# About this exercise:
Output, without alteration, the first line of the entries and each line after it, stopping with the line that contains "Cara Cek Pulsa Smartfren (76, 1968)".

/---

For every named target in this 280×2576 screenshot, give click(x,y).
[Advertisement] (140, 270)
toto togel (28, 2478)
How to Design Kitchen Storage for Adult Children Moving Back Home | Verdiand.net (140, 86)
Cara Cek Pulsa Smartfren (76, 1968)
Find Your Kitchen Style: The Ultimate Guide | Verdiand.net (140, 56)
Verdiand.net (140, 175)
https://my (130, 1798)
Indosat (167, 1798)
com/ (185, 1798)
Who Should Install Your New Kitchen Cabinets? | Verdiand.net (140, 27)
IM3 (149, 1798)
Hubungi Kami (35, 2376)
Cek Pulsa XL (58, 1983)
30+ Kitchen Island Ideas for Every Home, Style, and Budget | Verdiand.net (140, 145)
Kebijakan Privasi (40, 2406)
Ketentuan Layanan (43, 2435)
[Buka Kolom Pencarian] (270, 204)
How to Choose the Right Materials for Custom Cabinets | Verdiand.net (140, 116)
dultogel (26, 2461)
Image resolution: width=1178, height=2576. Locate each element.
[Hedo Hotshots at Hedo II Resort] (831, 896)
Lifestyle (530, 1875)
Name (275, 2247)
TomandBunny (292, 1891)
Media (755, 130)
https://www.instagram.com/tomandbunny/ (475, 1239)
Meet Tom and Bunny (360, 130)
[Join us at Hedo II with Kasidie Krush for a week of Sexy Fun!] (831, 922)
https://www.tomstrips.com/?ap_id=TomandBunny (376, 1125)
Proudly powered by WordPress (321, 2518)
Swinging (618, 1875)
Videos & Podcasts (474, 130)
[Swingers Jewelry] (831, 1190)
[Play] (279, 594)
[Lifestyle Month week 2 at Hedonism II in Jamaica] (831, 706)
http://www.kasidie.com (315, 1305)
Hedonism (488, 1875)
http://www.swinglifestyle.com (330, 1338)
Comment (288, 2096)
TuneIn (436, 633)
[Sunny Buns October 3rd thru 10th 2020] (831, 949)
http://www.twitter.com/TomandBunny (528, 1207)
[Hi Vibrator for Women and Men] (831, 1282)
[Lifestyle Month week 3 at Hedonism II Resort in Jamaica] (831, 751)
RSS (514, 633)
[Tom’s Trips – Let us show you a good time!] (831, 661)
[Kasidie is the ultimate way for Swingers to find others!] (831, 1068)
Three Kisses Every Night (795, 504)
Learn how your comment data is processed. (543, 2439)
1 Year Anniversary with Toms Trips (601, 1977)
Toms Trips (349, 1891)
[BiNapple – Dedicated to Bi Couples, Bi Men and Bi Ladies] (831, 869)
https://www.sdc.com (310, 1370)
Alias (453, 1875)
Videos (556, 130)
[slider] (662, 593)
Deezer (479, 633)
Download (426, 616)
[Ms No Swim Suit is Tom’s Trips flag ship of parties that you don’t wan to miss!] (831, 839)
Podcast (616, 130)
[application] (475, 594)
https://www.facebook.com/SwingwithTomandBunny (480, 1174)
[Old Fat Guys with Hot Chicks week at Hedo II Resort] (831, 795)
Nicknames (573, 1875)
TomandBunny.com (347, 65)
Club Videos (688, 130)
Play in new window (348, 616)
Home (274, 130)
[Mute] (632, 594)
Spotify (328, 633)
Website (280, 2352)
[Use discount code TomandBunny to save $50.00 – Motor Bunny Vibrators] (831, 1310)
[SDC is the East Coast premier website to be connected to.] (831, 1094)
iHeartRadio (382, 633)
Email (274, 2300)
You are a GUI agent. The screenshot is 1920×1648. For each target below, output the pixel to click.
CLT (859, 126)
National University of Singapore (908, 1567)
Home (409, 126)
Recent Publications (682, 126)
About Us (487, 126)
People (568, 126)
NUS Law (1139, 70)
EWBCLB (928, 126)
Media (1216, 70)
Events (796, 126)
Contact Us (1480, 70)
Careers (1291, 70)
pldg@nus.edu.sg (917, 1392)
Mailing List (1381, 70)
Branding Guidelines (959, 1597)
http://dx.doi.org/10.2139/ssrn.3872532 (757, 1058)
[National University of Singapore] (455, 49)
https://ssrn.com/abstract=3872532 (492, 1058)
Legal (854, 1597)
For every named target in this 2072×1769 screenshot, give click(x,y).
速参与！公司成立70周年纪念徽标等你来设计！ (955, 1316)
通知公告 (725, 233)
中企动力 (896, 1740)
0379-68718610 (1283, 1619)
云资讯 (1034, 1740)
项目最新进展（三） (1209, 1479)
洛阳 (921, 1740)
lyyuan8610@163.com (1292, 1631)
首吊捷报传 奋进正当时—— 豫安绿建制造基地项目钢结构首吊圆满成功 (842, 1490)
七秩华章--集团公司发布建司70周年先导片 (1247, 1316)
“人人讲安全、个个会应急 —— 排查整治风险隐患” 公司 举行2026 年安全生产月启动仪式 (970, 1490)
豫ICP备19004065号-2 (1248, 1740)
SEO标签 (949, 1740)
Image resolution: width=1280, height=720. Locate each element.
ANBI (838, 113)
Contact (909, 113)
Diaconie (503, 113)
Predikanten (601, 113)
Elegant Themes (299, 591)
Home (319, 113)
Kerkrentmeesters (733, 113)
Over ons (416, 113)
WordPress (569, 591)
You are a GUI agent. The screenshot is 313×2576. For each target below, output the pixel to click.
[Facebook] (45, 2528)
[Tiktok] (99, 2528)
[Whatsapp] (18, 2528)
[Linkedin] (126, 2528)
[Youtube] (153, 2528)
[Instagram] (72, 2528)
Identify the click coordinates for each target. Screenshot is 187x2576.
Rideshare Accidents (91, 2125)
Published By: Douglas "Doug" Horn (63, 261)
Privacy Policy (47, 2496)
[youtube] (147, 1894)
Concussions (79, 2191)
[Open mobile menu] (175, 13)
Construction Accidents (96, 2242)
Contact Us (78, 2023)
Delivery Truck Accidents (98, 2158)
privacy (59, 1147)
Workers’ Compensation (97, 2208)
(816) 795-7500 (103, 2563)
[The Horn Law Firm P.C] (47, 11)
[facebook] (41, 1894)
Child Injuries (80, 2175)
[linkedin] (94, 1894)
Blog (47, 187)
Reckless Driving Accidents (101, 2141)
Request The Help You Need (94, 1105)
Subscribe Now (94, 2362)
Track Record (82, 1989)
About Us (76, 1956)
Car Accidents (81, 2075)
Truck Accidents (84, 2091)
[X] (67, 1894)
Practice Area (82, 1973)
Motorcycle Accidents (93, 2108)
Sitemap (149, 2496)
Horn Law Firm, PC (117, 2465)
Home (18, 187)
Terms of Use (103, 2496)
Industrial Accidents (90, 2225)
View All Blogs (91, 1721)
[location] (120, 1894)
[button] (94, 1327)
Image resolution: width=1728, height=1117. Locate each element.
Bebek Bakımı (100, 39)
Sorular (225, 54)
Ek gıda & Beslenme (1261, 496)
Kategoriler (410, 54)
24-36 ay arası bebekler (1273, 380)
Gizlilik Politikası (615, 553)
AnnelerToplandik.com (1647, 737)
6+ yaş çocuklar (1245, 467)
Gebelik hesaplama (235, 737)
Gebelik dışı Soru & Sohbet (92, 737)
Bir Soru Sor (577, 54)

\---

# Answer box:
For every named target in this 280×2576 screenshot, give click(x,y).
[Advertisement] (140, 270)
toto togel (28, 2478)
How to Design Kitchen Storage for Adult Children Moving Back Home | Verdiand.net (140, 86)
Cara Cek Pulsa Smartfren (76, 1968)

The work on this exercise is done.